*** Provided information ***

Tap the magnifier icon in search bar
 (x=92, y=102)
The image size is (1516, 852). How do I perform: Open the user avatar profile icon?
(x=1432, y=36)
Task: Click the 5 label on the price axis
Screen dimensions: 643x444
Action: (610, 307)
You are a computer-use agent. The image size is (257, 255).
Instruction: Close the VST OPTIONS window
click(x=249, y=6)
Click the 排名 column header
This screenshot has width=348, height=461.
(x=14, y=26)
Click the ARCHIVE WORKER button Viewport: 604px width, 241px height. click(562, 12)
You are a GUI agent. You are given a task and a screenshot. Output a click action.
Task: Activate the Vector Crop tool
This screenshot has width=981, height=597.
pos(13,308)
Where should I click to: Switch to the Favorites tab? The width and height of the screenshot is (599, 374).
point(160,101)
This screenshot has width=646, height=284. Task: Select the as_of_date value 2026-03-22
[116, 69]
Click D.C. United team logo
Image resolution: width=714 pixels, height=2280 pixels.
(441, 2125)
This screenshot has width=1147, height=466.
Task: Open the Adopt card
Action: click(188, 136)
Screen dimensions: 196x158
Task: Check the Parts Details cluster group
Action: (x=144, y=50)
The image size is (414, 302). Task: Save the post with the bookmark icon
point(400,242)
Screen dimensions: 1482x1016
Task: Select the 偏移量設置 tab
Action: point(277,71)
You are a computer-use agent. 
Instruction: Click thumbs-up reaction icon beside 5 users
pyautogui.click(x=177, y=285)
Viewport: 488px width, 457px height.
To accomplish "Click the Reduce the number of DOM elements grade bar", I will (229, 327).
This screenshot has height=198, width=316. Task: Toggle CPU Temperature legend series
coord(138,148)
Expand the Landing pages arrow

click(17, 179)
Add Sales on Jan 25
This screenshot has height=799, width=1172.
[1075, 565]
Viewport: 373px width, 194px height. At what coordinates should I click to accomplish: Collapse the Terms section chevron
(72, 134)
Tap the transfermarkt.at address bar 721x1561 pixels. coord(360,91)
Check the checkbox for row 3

***

Scan the lines above for the word "computer" and copy every one where it occurs.

You are a computer-use agent. The image size is (257, 255).
You are a computer-use agent. 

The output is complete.